# Belge Bölümü
Hollanda'da ve İsrail'de denizi doldurup tarım yapıldığını hatırlatan Harran Üniversitesi Ziraat Fakültesi Dekanı Prof. Dr. M. Ali Çullu, "Oysa biz elimizdeki potansiyelden yeterince faydalanamıyoruz." dedi.
Çiftçi en son buğdayda yaşadığı sarı pas hastalığında bile kendilerine uğramadığını dile getiren Prof. Çullu, "Çiftçi uğramıyor ama basın bize uğradı. Sarı pas hastalığında biz ancak basın yoluyla kamuoyunu bilgilendirmiş olduk." ifadesini kullandı.
Harran Ovası'nın yüzde 10 ile 15 civarında çoraklaştığını aktaran Prof. Dr. M. Ali Çullu, şimdi bu çoraklaşmanın tedavisi için devletin 80 milyon TL para harcayacağının altını çizdi. Harran Üniversitesi olarak yaklaşık 5-6 yıl önce ovanın çoraklaşması ile alakalı bir rapor hazırladıklarını ve ilgili birimlere sunduklarını anlatan Prof. Çullu, şöyle devam etti:
"Eğer 6 yıl önce bu raporumuz yerine getirilseydi devlet bugün çoraklaşmayı tedavi etmek için 80 milyon TL para harcamayacaktı. Yalnızca o günkü şartlarda o günkü para birimiyle 22 milyar harcayacaktı. Ama iyiki şimdi çoraklaşmaya neşter vuruldu. Bundan birkaç yıl sonra tedaviye gidilseydi tabi bu paranın miktarı daha da artacaktı."
Ovada alternatif ürünlere önem verilmesi gerektiğini ve kooperatifleşmenin yaygınlaşmasını öneren Prof. Dr. M. Ali Çullu, Ziraat Odası ve tarım İl Müdürlüğü tam entegre olmak istediklerini ifade etti. Üniversite olarak meyvecilik konusunda çeşitli denemelerinin bulunduğunu bunun çiftçi ile buluşturmak istediklerini anlatan Prof. Çullu, Harran Ovasının var olan potansiyelinden faydalanmak gerektiğini kaydetti.
Harran Üniversitesi'nde Dranj konusunda uzman Prof. Dr. İdris Bahçeci ise çoraklaşmanın büyük bir kısmının ovanın güneyinde yer aldığının altını çizdi. Ovanın kuzeyinde çok az bir tuzlulaşma yaşandığını vurgulayan Prof. Bahçeci, ancak ovanın güney kısmının yüzde 80'inde çoraklaşmanın mevcut olduğunu söyledi.
Şu ana kadar sulama etkinliğinin artırılmasına yönelik çalışmaların, drenaj ihtiyacını ve tuzluluğu ortadan kaldıramadığını aktaran Bahçeci, şunları ifade etti:
"Harran ovasında drenaj sorunu içeren alanlar hala artış eğilimi göstermektedir. Mevcut sulama sistemi ve su yönetimi ile bu sorunun azalma potansiyeli ise oldukça zayıf bir olasılıktır. Ovada inşa edilen drenaj sistemleri önemli ölçüde tuz yıkaması sağlamasına karşın, alt katlardaki tuzların yüzeye çıkma olasılığının olup olmadığı ise bilinmemektedir. Eğer böyle bir durum varsa yüzey altı drenaj sistemlerinin, bu durum göz önünde bulundurularak tasarımlanması gereklidir. Yürüttüğümüz çalışmalar bölgede aküferin alt katlarından tuzların drenaj sularına karıştığına ilişkin kuvvetli bulgulara rastlanmıştır."

# Veri Dökümü
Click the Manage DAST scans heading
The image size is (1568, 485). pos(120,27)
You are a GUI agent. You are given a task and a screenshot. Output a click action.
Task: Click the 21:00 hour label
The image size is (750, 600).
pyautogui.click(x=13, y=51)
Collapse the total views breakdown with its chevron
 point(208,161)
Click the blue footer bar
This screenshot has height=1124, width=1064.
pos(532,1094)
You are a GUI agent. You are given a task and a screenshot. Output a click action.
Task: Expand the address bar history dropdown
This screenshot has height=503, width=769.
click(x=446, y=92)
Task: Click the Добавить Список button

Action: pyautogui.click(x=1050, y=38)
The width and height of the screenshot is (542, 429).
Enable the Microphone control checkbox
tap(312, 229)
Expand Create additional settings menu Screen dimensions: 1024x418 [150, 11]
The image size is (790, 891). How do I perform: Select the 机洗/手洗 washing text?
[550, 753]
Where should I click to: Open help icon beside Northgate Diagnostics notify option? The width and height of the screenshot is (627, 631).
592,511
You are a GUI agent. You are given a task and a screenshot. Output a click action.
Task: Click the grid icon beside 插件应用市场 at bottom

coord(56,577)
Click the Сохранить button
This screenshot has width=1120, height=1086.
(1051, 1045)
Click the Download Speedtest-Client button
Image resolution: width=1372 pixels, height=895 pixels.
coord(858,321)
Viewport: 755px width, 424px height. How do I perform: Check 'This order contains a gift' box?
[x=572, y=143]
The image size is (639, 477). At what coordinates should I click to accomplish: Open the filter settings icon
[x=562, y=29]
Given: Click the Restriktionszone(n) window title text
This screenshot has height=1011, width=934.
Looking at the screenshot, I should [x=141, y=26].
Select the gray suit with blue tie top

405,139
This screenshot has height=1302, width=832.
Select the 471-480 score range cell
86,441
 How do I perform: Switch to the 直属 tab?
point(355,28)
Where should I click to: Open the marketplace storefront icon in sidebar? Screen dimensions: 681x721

# Görevler
**A.** Belge bölümüne göre Prof. Dr. İdris Bahçeci ovanın güney kısmının yüzde kaçında çoraklaşma olduğunu söylüyor?
**B.** Lütfen belge bölümünde "Harran Üniversitesi'nde Dranj" ifadesinden "mevcut olduğunu söyledi." ifadesine kadar uzanan kısmı birebir aktarın.

# Sonuçlar
**A.** Yüzde 80'inde.

**B.**
Harran Üniversitesi'nde Dranj konusunda uzman Prof. Dr. İdris Bahçeci ise çoraklaşmanın büyük bir kısmının ovanın güneyinde yer aldığının altını çizdi. Ovanın kuzeyinde çok az bir tuzlulaşma yaşandığını vurgulayan Prof. Bahçeci, ancak ovanın güney kısmının yüzde 80'inde çoraklaşmanın mevcut olduğunu söyledi.